**WORK INSTRUCTIONS:**
1/ Reproduce word for word the portion of the passage on Emperor Go-Sai, everything from "Emperor of Japan from" down to "1655 through 1663.".
2/ Write the next portion of the passage about Emperor Go-Sai, beginning after its final sentence.

**SOURCE EXCERPT:**
Emperor of Japan from 1655 to 1663

Nagahito (良仁), posthumously honored as Emperor Go-Sai (後西天皇, Go-Sai-tennō), also known as Emperor Go-Saiin (後西院天皇, Go-Saiin-tennō), was the 111th emperor of Japan, according to the traditional order of succession.

Go-Sai's reign spanned the years from 1655 through 1663.

This 17th-century sovereign was named after the 9th-century Emperor Junna and go- (後), translates as later, and thus, he could have been called the "Later Emperor Junna". Emperor Go-Sai could not pass the throne onto his descendants. For this reason, he was known as the Go-Saiin emperor, after an alternate name of Emperor Junna, who had confronted and reached an accommodation with similar issues. This emperor was also called "Emperor of the Western Palace" (西院の帝, Saiin no mikado). The Japanese word go has also been translated to mean the second one, and thus, this emperor might be identified as "Junna II". During the Meiji era, the name became just Go-Sai.

**RAW RECORDS:**
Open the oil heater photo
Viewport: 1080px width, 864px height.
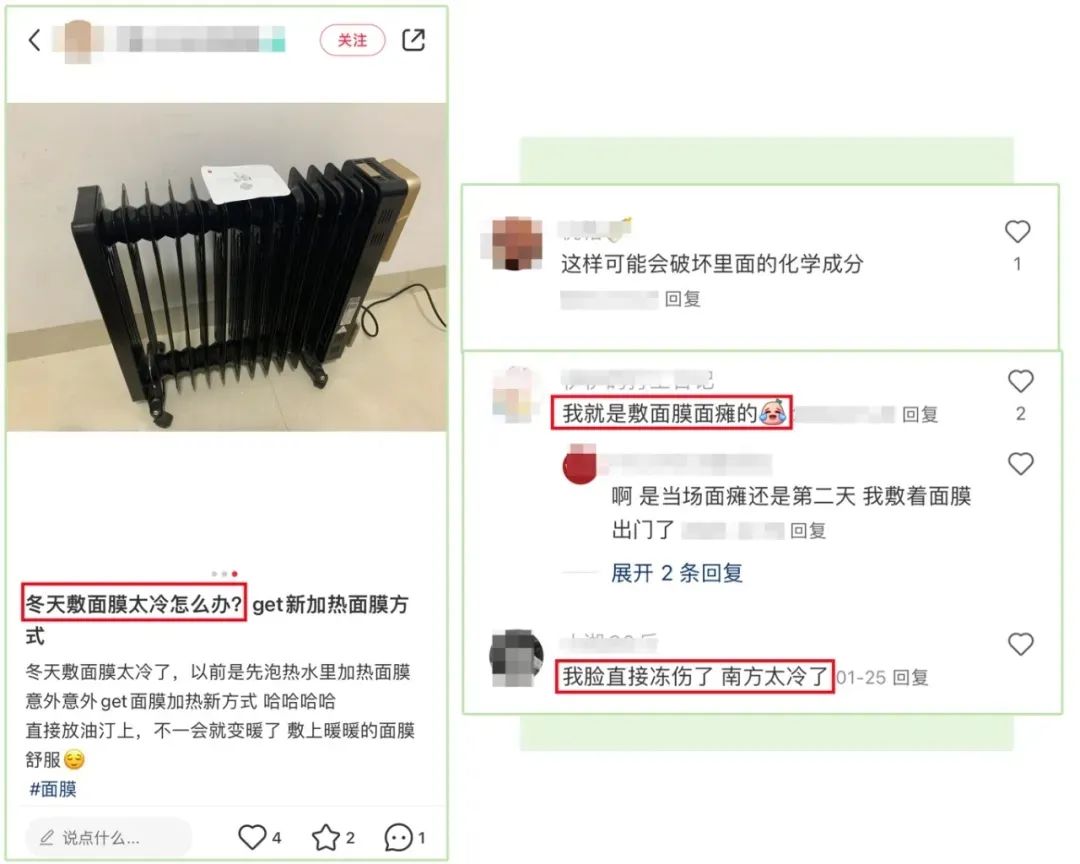[x=227, y=267]
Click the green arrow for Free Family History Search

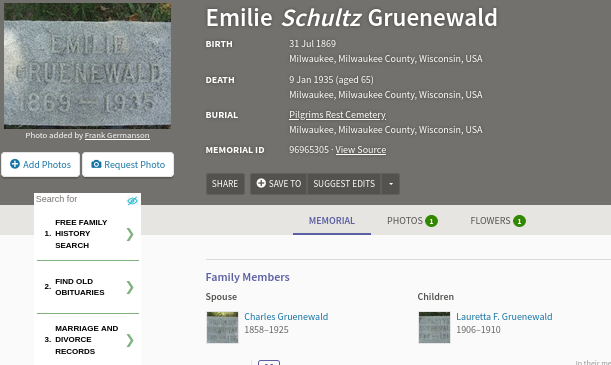click(x=130, y=234)
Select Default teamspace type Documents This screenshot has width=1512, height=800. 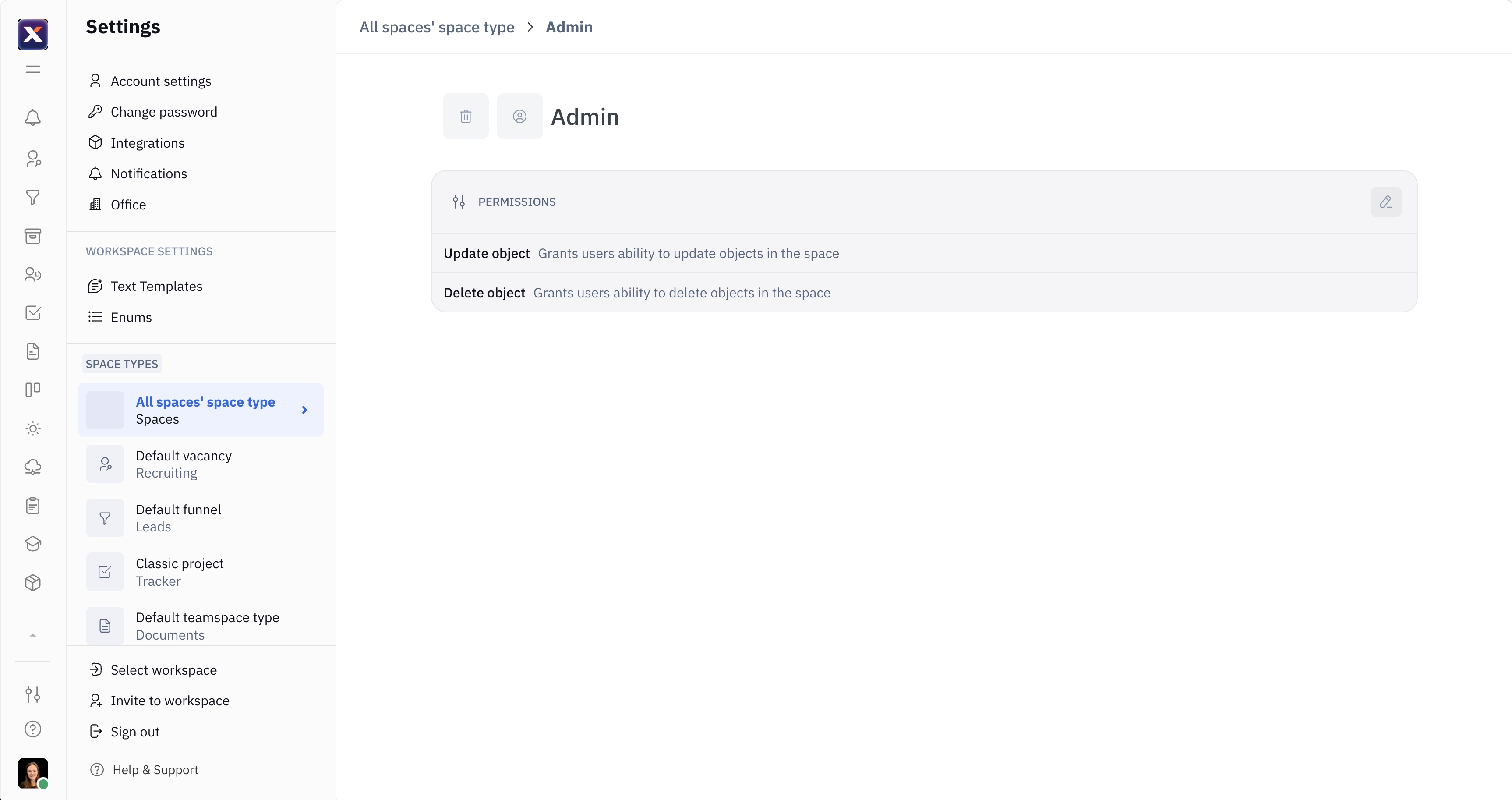[x=207, y=625]
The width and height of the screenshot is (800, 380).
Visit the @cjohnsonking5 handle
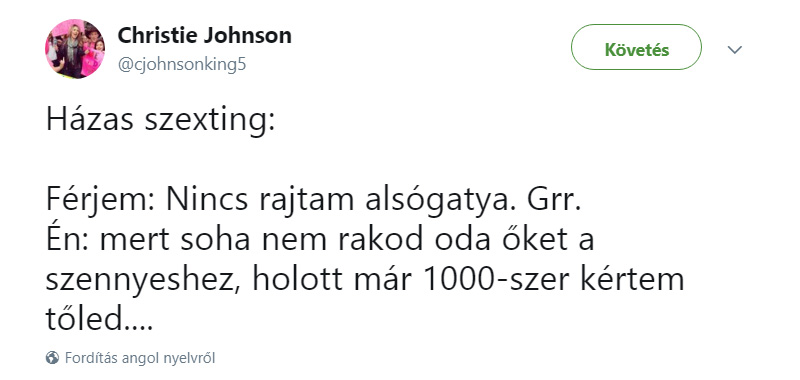point(182,65)
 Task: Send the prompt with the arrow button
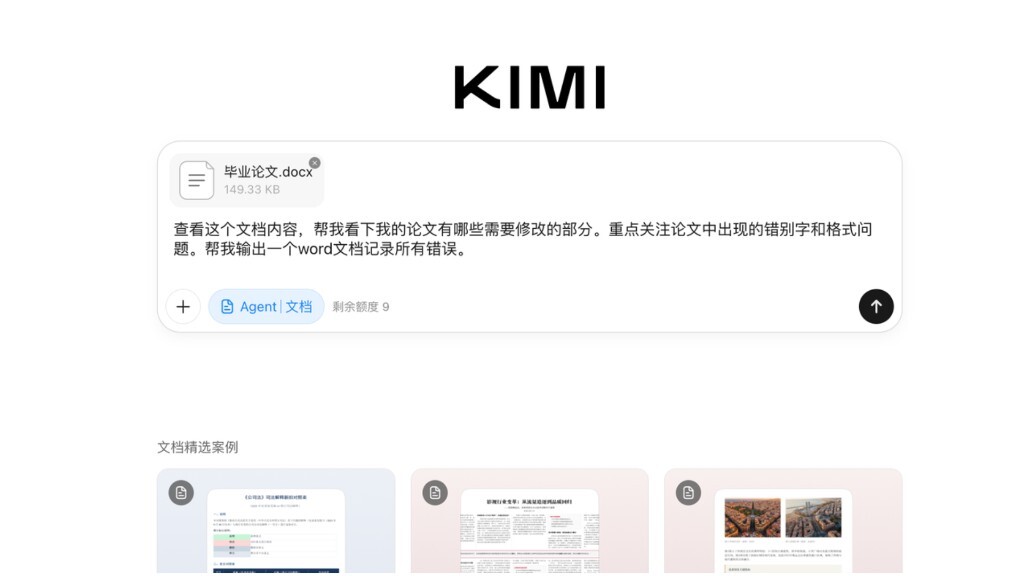tap(876, 307)
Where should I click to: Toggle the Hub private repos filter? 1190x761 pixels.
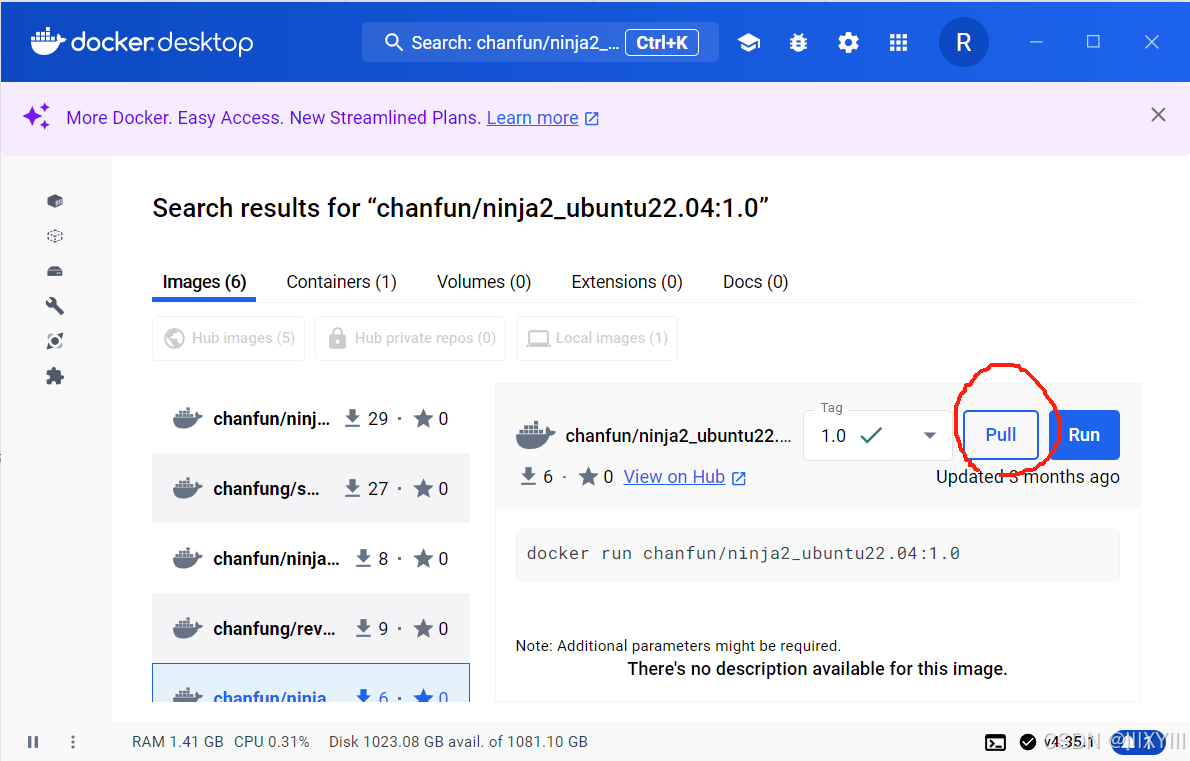coord(410,338)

**THE RESPONSES:**
1/
Emperor of Japan from 1655 to 1663

Nagahito (良仁), posthumously honored as Emperor Go-Sai (後西天皇, Go-Sai-tennō), also known as Emperor Go-Saiin (後西院天皇, Go-Saiin-tennō), was the 111th emperor of Japan, according to the traditional order of succession.

Go-Sai's reign spanned the years from 1655 through 1663.

2/
==Genealogy==
Before Go-Sai's accession to the Chrysanthemum Throne, his personal name (imina) was Nagahito (良仁) or Yoshihito; and his pre-accession title was Hide-no-miya (秀宮) or Momozono-no-miya.

He was the eighth son of Emperor Go-Mizunoo. He was raised as if he were the son of Tōfuku-mon'in; both former Empress Meishō and former Emperor Go-Kōmyō were his older half-siblings.

Emperor Go-Sai's Imperial family lived with him in the Dairi of the Heian Palace. This family included at least 16 sons and 17 daughters, none of whom would ascend to the throne.

- Nyōgo: Princess Akiko (明子女王; 1638–1680) later Myokichijou’in (妙吉祥院), Imperial Prince Takamatsu-no-miya Yoshihito's daughter
  - First daughter: Imperial Princess Tomoko (1654–1686; 誠子内親王)
  - First son: Imperial Prince Hachijō-no-miya Osahito (1655–1675; 八条宮長仁親王) – fourth Hachijō-no-miya, Hachijō-no-miya Yasuhito's adopted son
- Lady-in-waiting: Seikanji Tomoko (d.1695; 清閑寺共子), Seikanji Tomotsuna's daughter
  - Second son: Imperial Prince Arisugawa-no-miya Yukihito (1656–1695; 有栖川宮幸仁親王) – 3rd Arisugawa-no-miya
  - Second daughter: Second Princess (Onna-Ni-no-miya, 1657–1658; 女二宮)
  - Third daughter: Princess Sōei (1658–1721; 宗栄女王)
  - Fourth daughter: Princess Sonsyū (1661–1722; 尊秀女王)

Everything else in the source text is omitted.